When water is in the ground, it picks up water soluble materials that it passes through. Calcium and magnesium are just some of the many minerals that may be present in your water, but they are the ones that cause all kinds of problems in our homes. These two minerals are the cause of that slimy residue and those hard water spots on your dishes. When calcium and magnesium are present in water, they prevent soap from being fully dissolved. Instead, it becomes a curd-like substance. This means more soap is required to do a thorough cleaning job. Maybe you've noticed that your laundry is stiff and still a bit dirty, even after several washes. This could also be soap curd remaining in your clothes. The curd is not soluble, so it won't dissolve and get carried away.
This soap scum builds up on the surfaces of all the areas where it is used. This means your bathtub, your sink and the interior of your washing machine and dishwasher will probably end up with a layer of clear slime or film on then after a while.
This is not the terrible part, though. When calcium and magnesium begin to build up in your water system, they precipitate from the water and start to form build-ups on the interior of the pipes.
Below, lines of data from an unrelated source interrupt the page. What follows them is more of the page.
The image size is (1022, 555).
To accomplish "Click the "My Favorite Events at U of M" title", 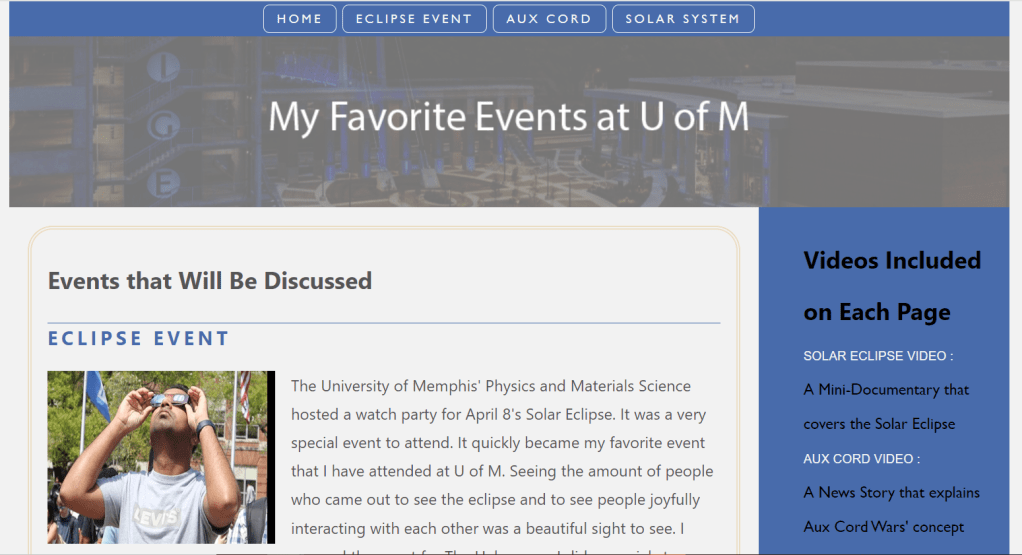I will tap(509, 117).
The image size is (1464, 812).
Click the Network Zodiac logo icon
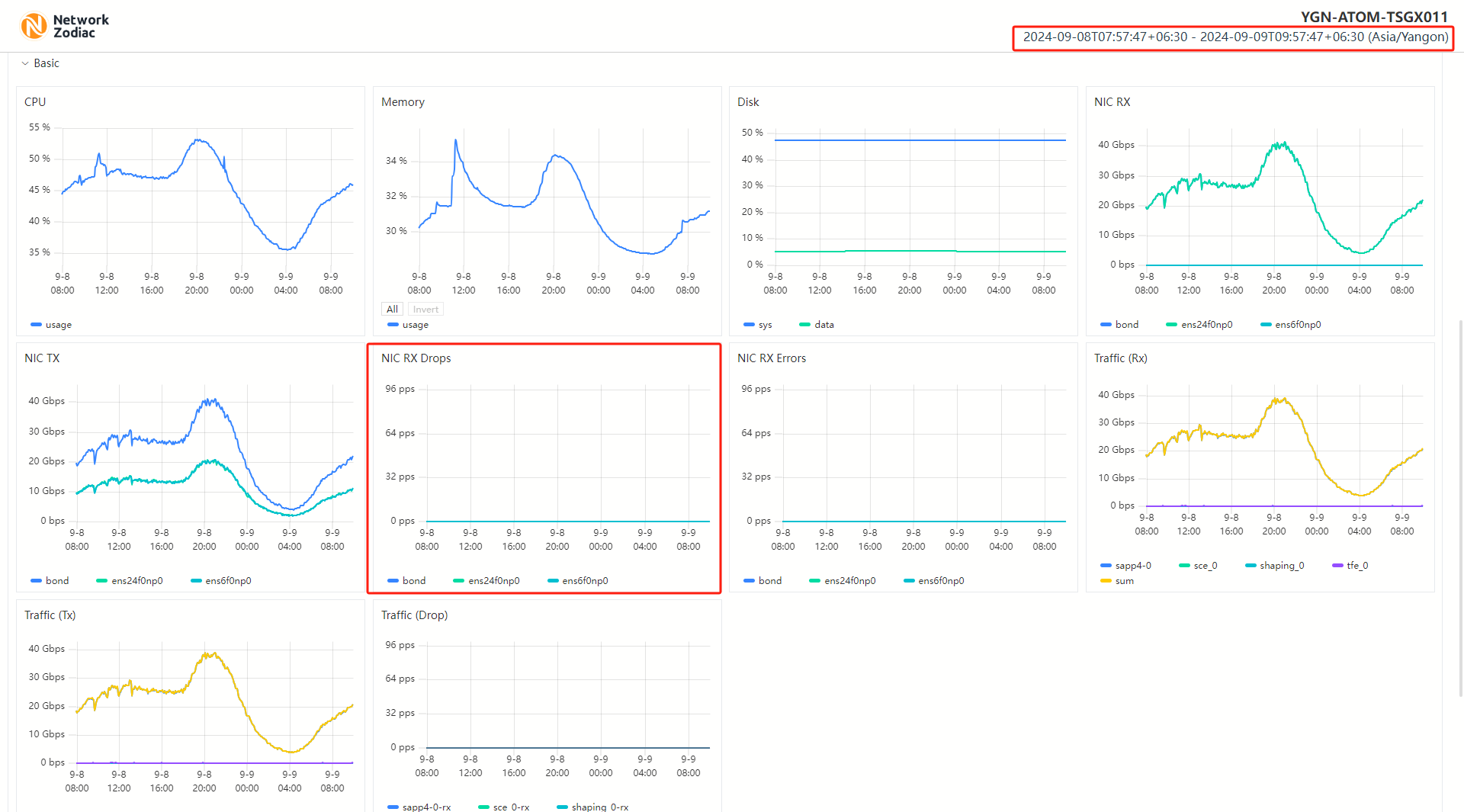point(34,26)
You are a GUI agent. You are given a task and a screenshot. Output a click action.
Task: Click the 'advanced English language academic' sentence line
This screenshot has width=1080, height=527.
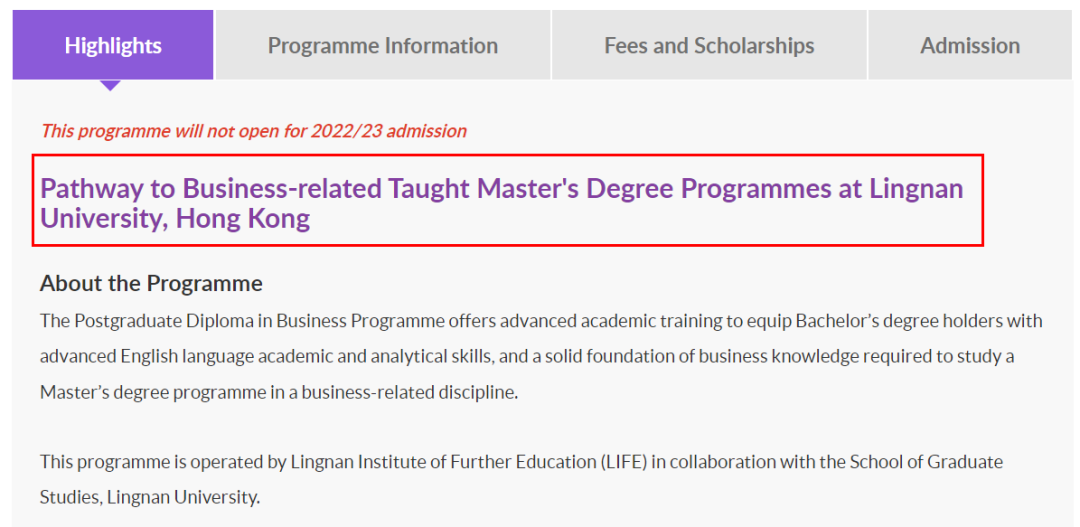coord(527,357)
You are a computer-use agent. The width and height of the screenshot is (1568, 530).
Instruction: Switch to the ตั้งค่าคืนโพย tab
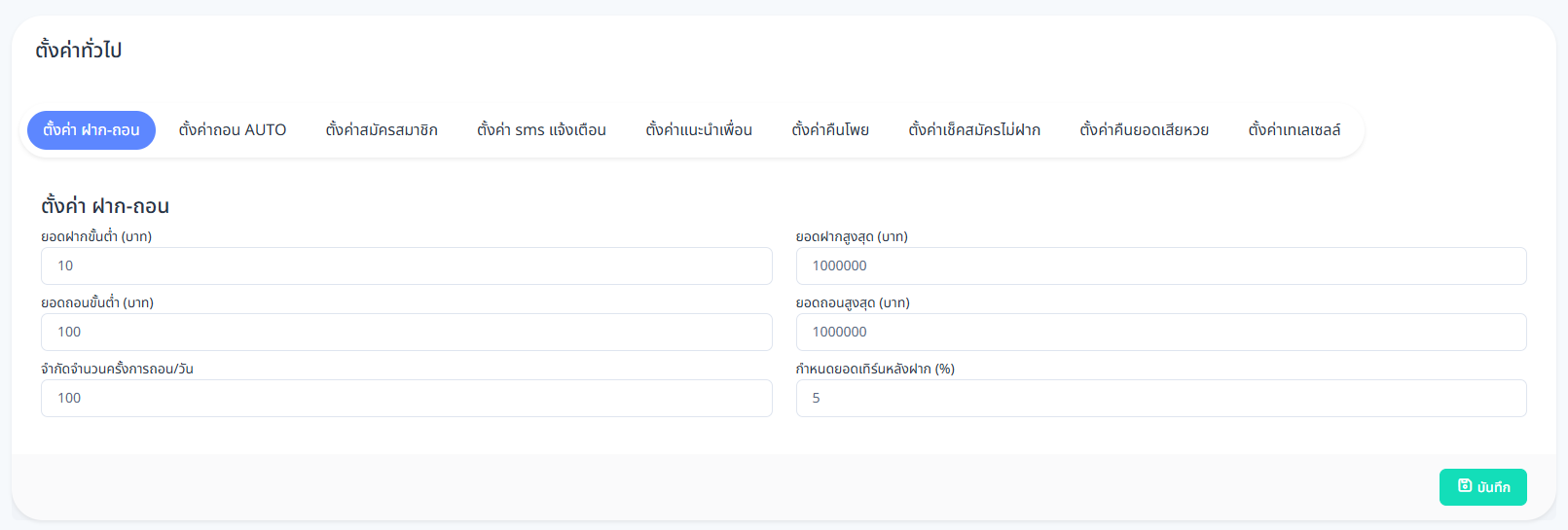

This reduces water flow and can increase water pressure. This is extremely bad in the case of storage style water heaters. The minerals build up on the heating element on electric models or near the bottom of the tank in gas models and create scale that drastically reduces the efficiency and lifespan of the unit.
This is why areas with hard water problems have water softeners. Water softeners remove the calcium and magnesium from the water and replace it with sodium which doesn't have any of the downsides of the other two.
This is how it works. The water softener is actually comprised of two tanks, a water softener tank and a brine tank. The softener tank is filled with plastic beads that have a negative charge. Because calcium and magnesium are both positively charged, these minerals are attracted to the beads and drawn out of the water. The water is then sent to the brine tank where the positively charged water comes in contact with the negatively charge sodium (salt). The sodium takes the place of the magnesium and calcium, and the water is returned to the softener tank to be sent out into the home.